Pop 89: Thrown Together

By Madonna Hamel

I’ve heard family defined as the people who have to take you in when you wash up on the rocky shores of life. In 2010, when, in the midst of sporadic successes in my professional life, my personal life was foundering, my father, newly widowed, took me in. And thus the prodigal daughter and the bereft husband were thrown together to muddle through until the dust settled and the darkness passed, if only for a while.

I recall the day Dad and I visited Mom’s grave, and he turned to me and whispered sheepishly: I bet you wish it was me who died instead of her. To his brave and sad suspicion, I replied: It’s not that Dad. It’s just that I knew her so much better than I know you. We’ve been thrown together, so we will get to know each other. 

I got to know some other people at that time - friends who helped us move through a new chapter in our lives - our neighbours Alyson and Al. Al and Al are consummate hosts. They bring people together under their airy roof, feed us vintage wines and exotic cheeses, and pull from us stories we’ve been dying to tell. Or never knew we held. Stories that only needed nudging. 

Some days, Evan, a hockey player from Saskatchewan living across the street, would come over with his three little girls. Other days, Alyson and I would make our way to the end of the road and dive off rocks into the warm Okanagan Lake. We’d talk about books and her kids, or we’d just float and bob silently on the water til sunset, and sometimes we’d laugh, and sometimes we’d cry. Walking back to her car, gripping our towels around our wet bodies, I always felt lighter, washed clean of the day’s sorrows and worries. Those days made me feel my life was not a shipwreck but a boatload of friends holding life preservers in the shape of stories.

For three summers, we lived like that. I gardened my mother’s garden and fed my Dad whatever he wanted for supper, which was usually chicken wings or barbecued ribs, then watched Jeopardy with him. After he went to bed, I’d call over the fence to Alyson: “Hey neighbour, whatcha doing?” And over the fence came the reply: “Come over.”

Last night, she called me over again. We don’t live a hedge away. But we’re in the same town as long as my father is in hospital. I’m staying a few blocks away with my sister, who takes turns with me, sitting with Pops while he eats, making sure he consumes more than pudding, then playing checkers to keep him seated upright for at least another hour, even though he just wants to sleep. These are the obligations of sisters and daughters.
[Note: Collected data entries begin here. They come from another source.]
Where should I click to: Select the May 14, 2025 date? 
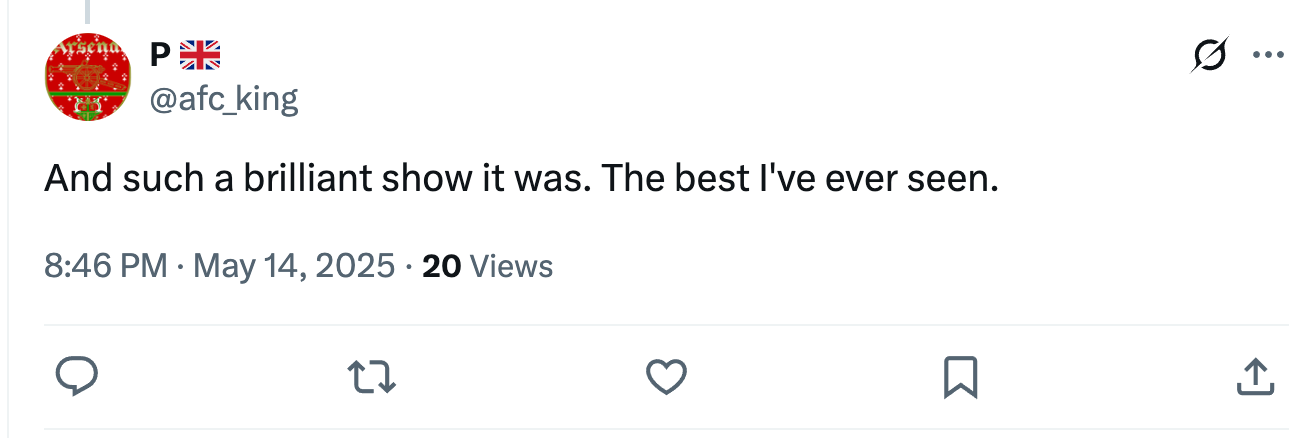294,266
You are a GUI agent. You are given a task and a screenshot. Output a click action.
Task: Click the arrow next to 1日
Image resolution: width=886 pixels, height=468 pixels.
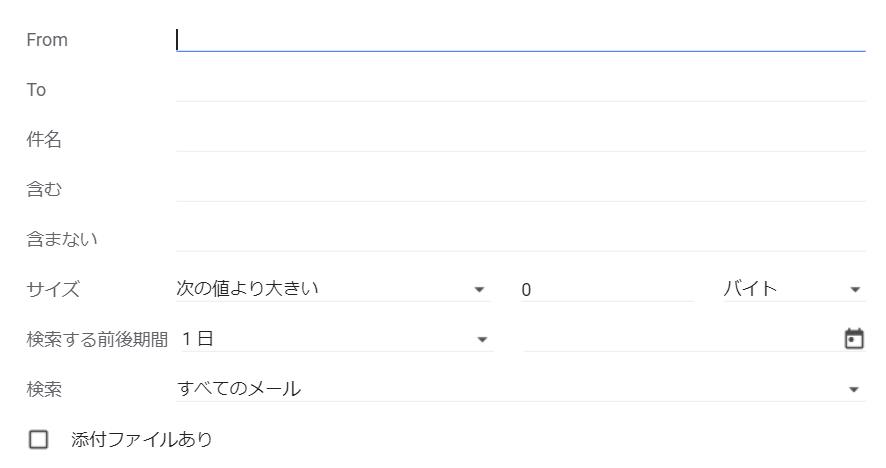tap(483, 340)
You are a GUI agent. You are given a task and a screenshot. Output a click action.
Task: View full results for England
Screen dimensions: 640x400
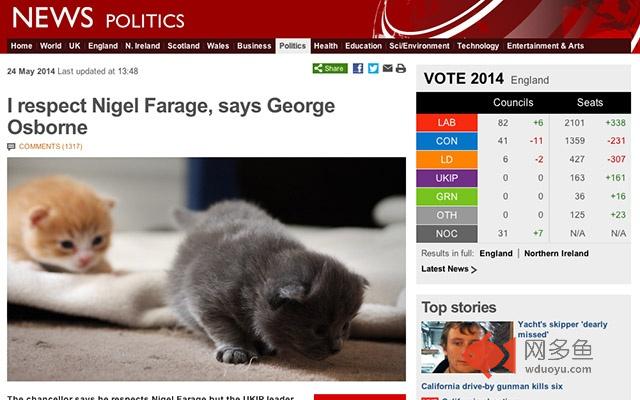pyautogui.click(x=496, y=253)
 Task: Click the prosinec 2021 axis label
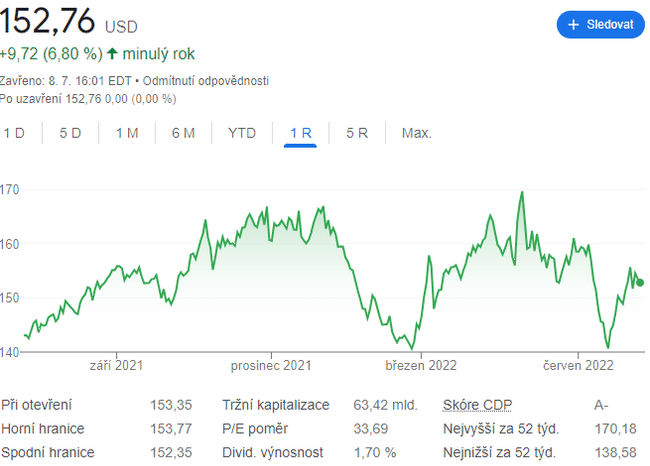pyautogui.click(x=269, y=366)
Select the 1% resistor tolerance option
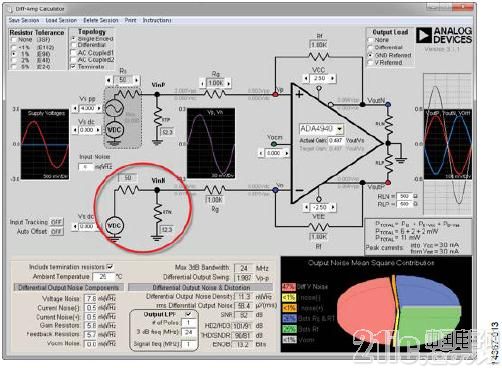The height and width of the screenshot is (368, 502). pos(14,54)
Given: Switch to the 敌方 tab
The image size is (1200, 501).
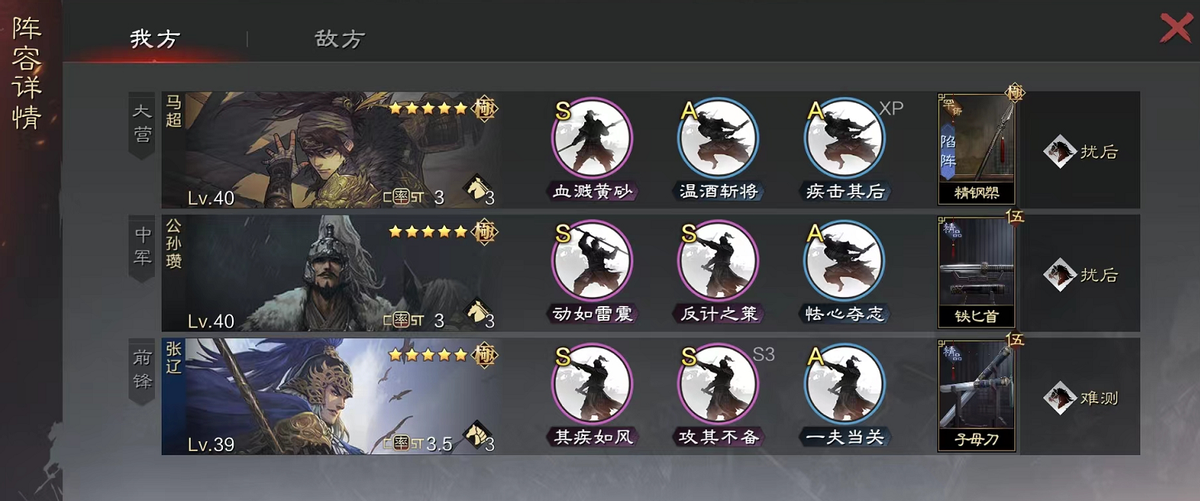Looking at the screenshot, I should click(340, 39).
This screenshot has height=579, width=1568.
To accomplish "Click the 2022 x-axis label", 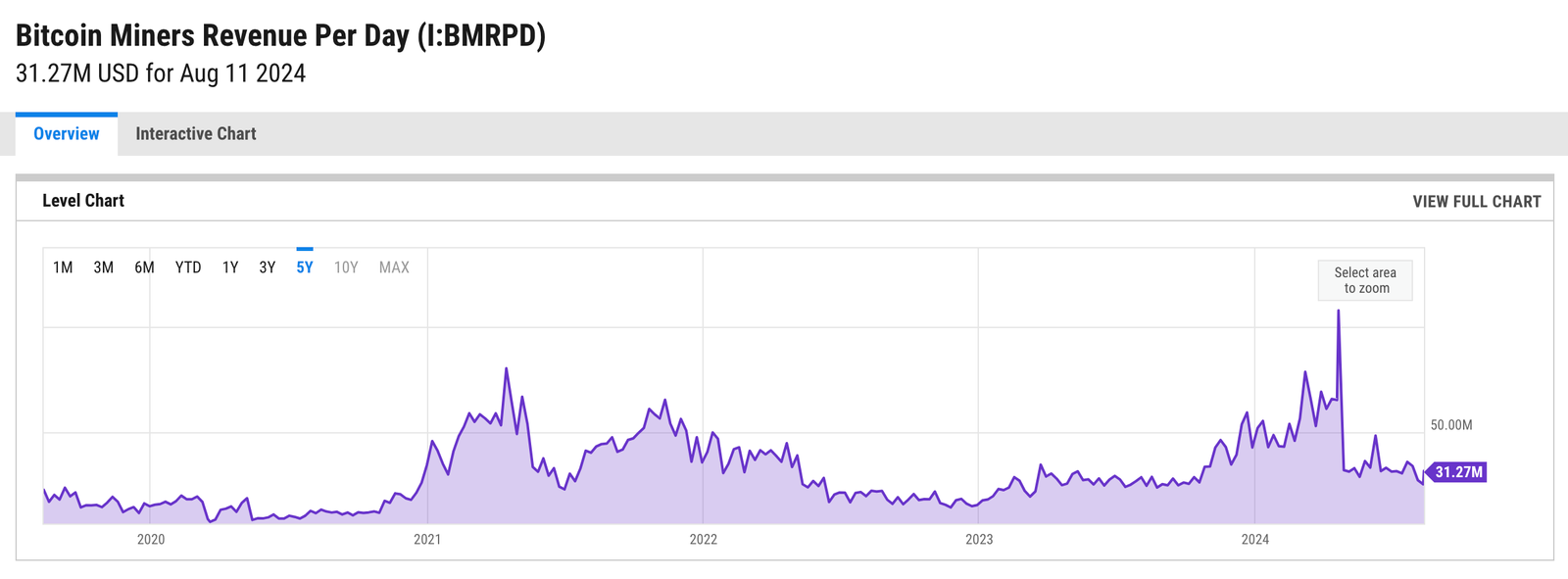I will [x=704, y=540].
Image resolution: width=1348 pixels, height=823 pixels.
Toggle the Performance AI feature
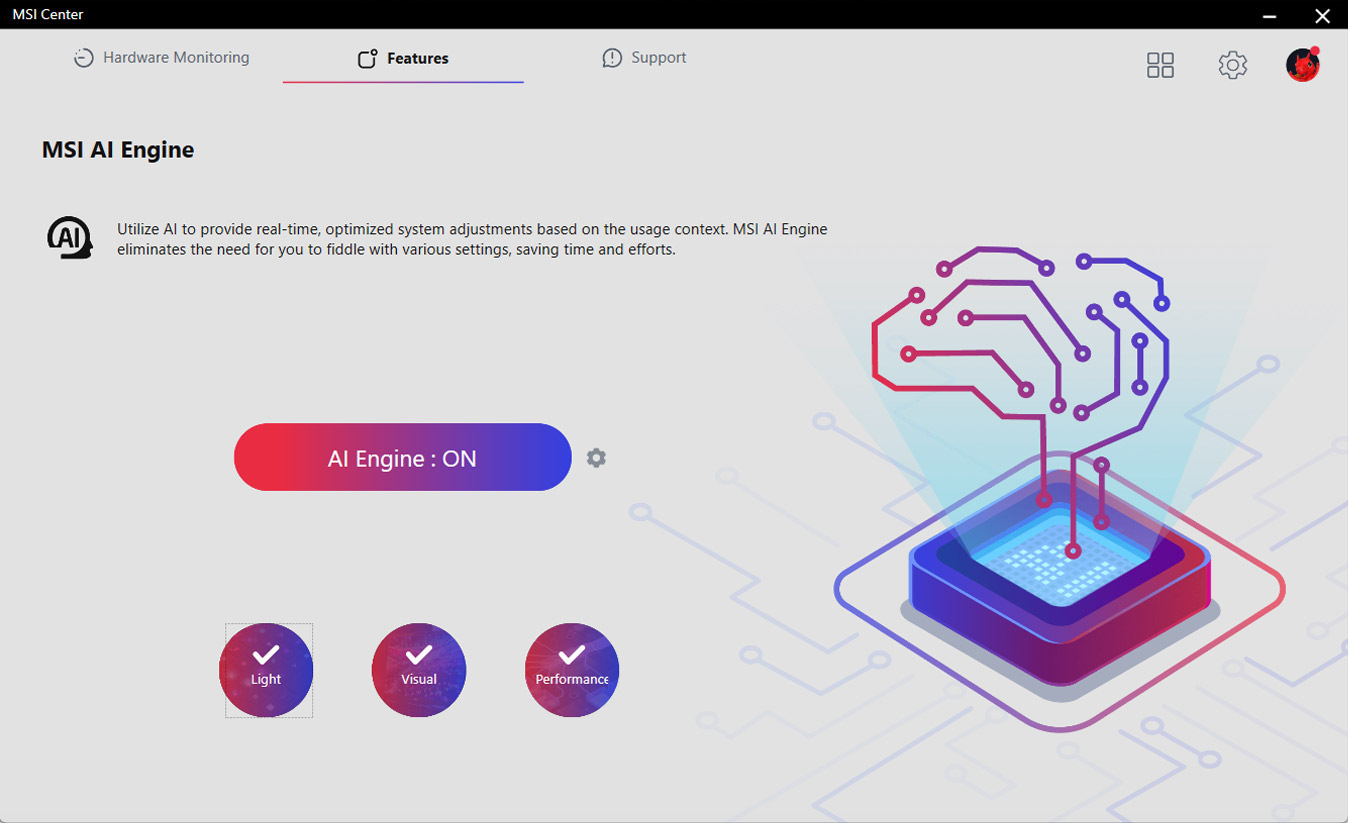pos(571,669)
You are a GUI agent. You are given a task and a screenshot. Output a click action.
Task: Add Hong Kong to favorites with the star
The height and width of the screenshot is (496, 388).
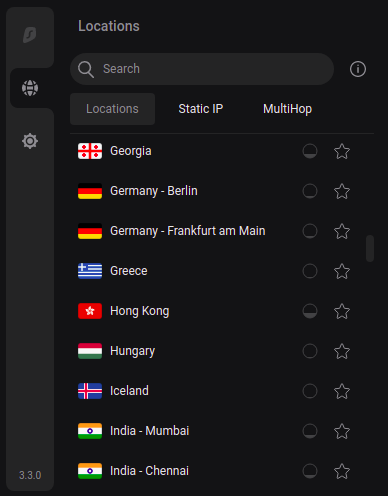point(342,311)
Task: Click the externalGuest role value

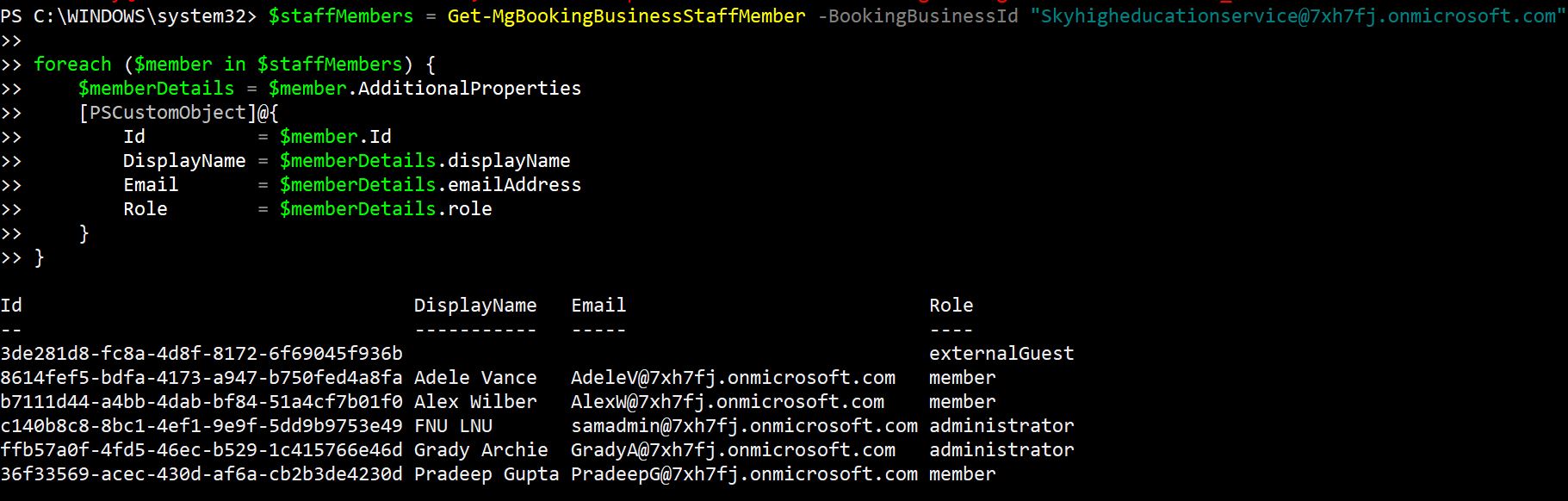Action: [1001, 353]
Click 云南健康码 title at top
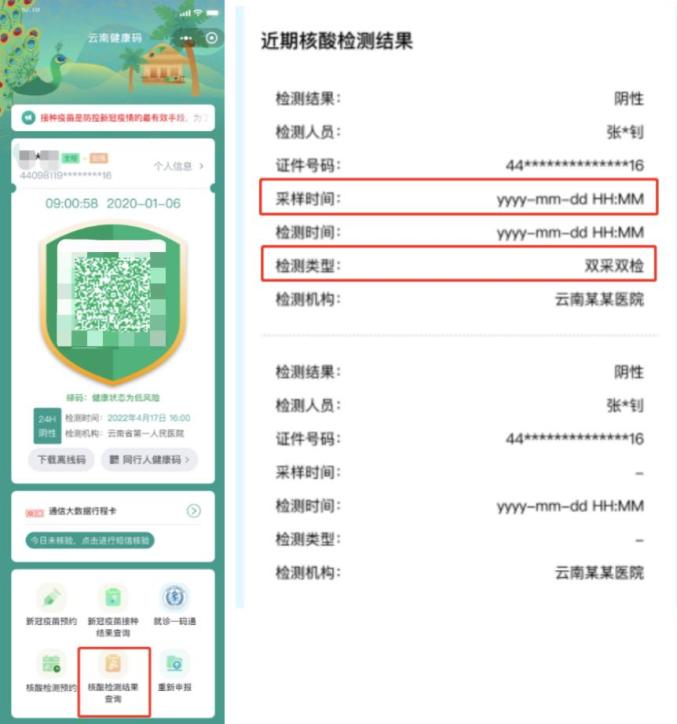Image resolution: width=677 pixels, height=724 pixels. point(115,38)
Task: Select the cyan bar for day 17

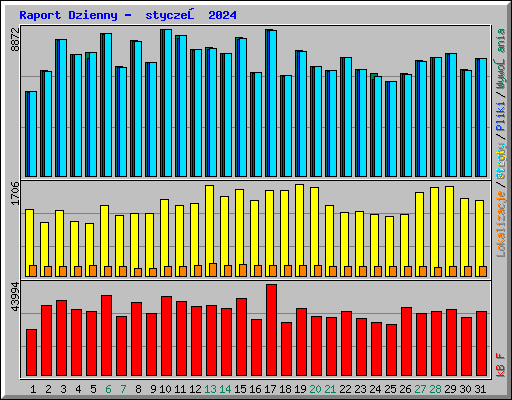Action: [x=273, y=103]
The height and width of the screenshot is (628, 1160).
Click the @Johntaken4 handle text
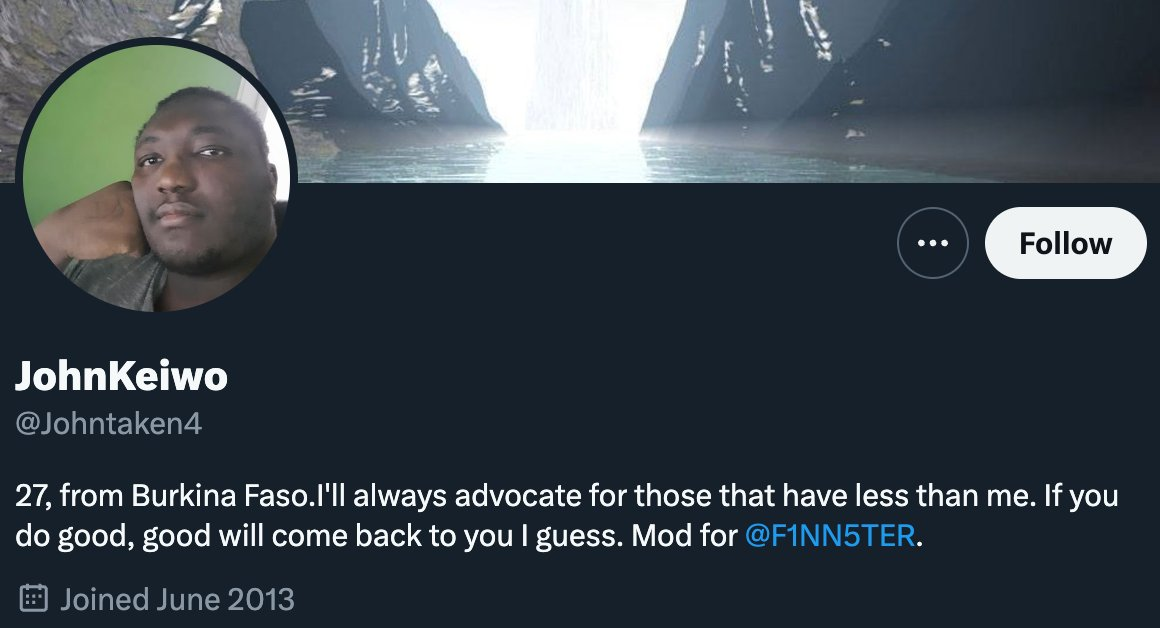[108, 424]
“You’re not going to believe this,” says Aylson over the phone. “Evan’s Dad is in town, and he told me about this column in a prairie newspaper by a writer named Madonna. You have to come over.” John lives in Eston. When Evan was young, he moved from Eston to Swift Current to play hockey. It turns out his PE teacher in high school is a friend of mine. In fact, we know many of the same people he knew as a child, people I met when I moved away from Kelowna to Val Marie. 

Over and over, I marvel at the ways our lives, all our lives, urge toward meaning and connection. The longer I live, the easier it is to understand what the Franciscan author Richard Rohr means when he says: “Religion can only use the language of metaphor because it points to transcendent things. Basically, you can translate The Kingdom of Heaven as The Big Picture.” We are constantly invited to live in “the final and full picture, and not get lost in momentary dramas, hurts and agendas.”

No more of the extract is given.